La disparition de Sansal coïncide avec plusieurs événements préoccupants survenus en Algérie au cours des dernières semaines, notamment la tentative manquée d’enlèvement du journaliste Hichem Aboud en Espagne, l’annulation d’événements portant sur des sujets tels que l’histoire des juifs d’Algérie et l‘interdiction faite aux étudiants en médecine et aux médecins d’aller se former à l’étranger, et soumettant les universitaires à une autorisation spéciale des services de sécurité avant de s’exprimer à l’étranger lors de conférences universitaire, ce qui illustre la répression plus générale des libertés intellectuelles et civiles. La semaine dernière, des experts de l’ONU ont critiqué l’Algérie pour ses restrictions en matière de liberté, avec de multiples arrestations pour de simples publications sur Facebook. De son côté, le régime algérien s’efforce d’apaiser et d’aplanir autant que possible la perception négative et les éventuelles sanctions de la future administration Trump, dont la position sur la question du Sahara occidental marocain est connue. Quatre craintes principales du régime militaire d’Alger : l’ouverture d’un consulat américain à Dakhla, la classification du Polisario en tant qu’organisation terroriste et les sanctions américaines contre l’Algérie concernant l’achat d’armes à la Russie, les liens établis entre la junte militaire de Chengriha et la milice Wagner, Assad et les gardiens de la révolution de l’Iran.

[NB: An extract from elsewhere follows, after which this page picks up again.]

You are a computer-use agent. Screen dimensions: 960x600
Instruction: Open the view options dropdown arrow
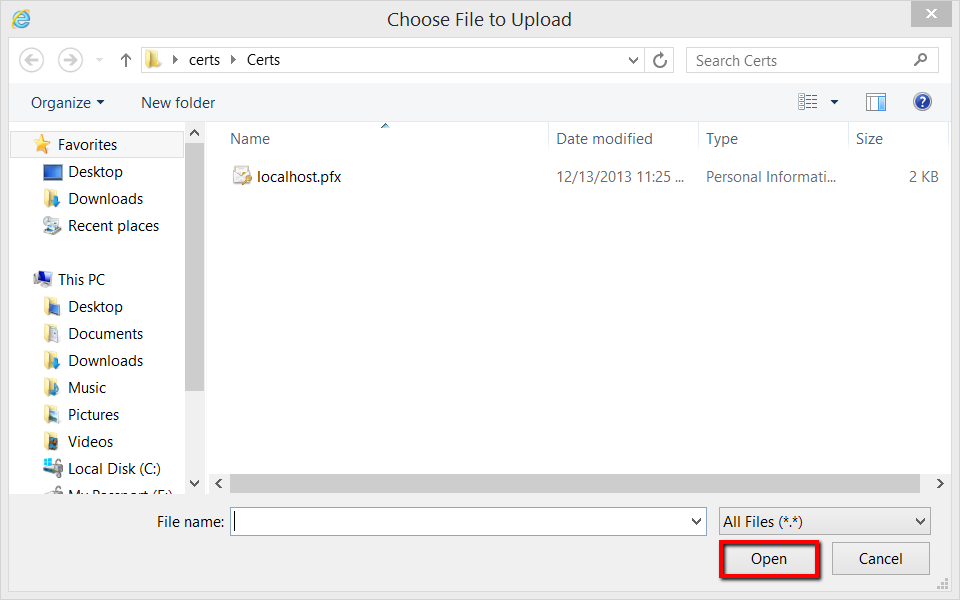(x=834, y=102)
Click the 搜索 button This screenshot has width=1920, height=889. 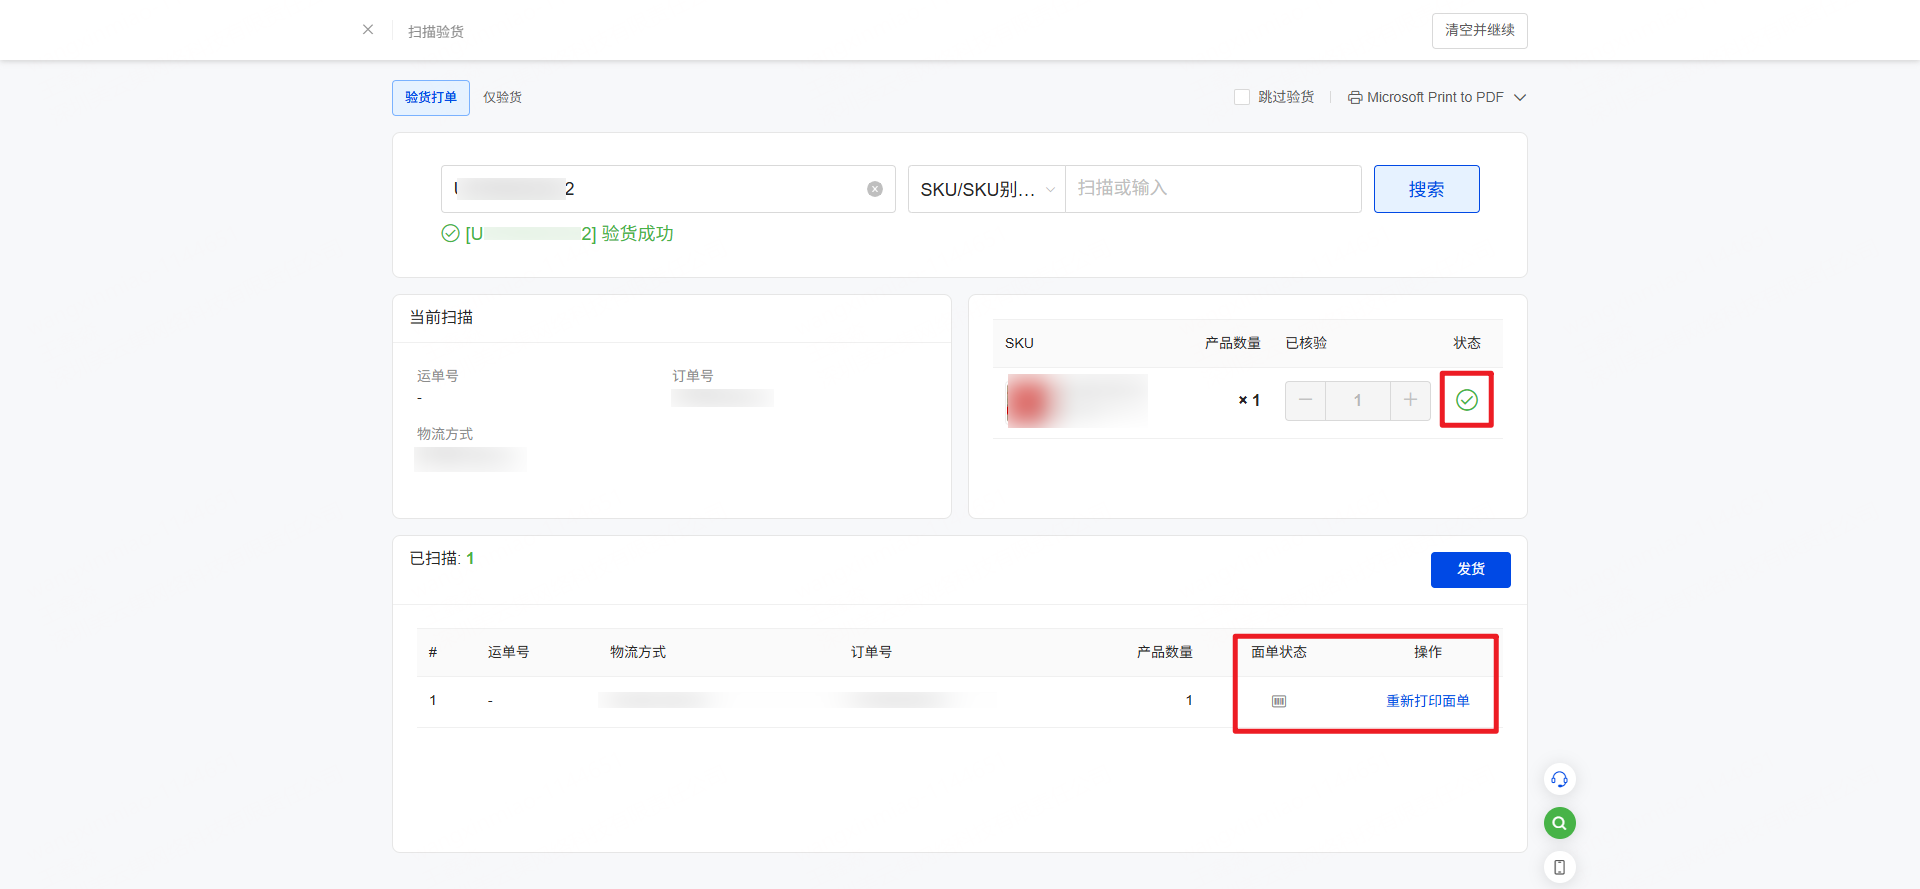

Le 18 novembre 2024, au moment de la disparition de Boualem Sansal, Abdelmadjid Tebboune a reçu une délégation américaine de haut niveau, comprenant la sous-secrétaire d’État à la sécurité civile, à la démocratie et aux droits de l’homme, Uzra Zeya, et la sous-secrétaire adjointe, Barbara Leaf. Une semaine auparavant, l’OTAN s’était également rendue chez Tebboune et avait eu des rencontres pour avoir des explications sur l’augmentation du budget militaire de l’Algérie, qui devrait s’élever à 25 milliards de dollars en 2025. Le régime militaire d’Alger a également convoqué Sabri Boukadoum pour qu’il engage la société de lobbying américaine BGR Group dans un contrat de 720 000 dollars signé en octobre 2024. Les liens de BGR Group avec Israël sont évidents, puisqu’il est associé à l’ancien Premier ministre israélien Ehud Barak, qui figure en bonne place parmi ses experts. En outre, la société a joué un rôle important dans la facilitation des accords d’Abraham, qui ont normalisé les relations entre Israël et le Bahreïn. L’Algérie s’est publiquement opposée à ces accords et a rompu ses liens avec le Maroc à cause d’eux. Toutes ces manœuvres visent à réduire au maximum la perception négative du Régime Militaire d’Alger par les États-Unis. L’enlèvement de Boualem Sansal est une erreur de calcul, qui coûtera très cher à la junte militaire de Said Chengriha.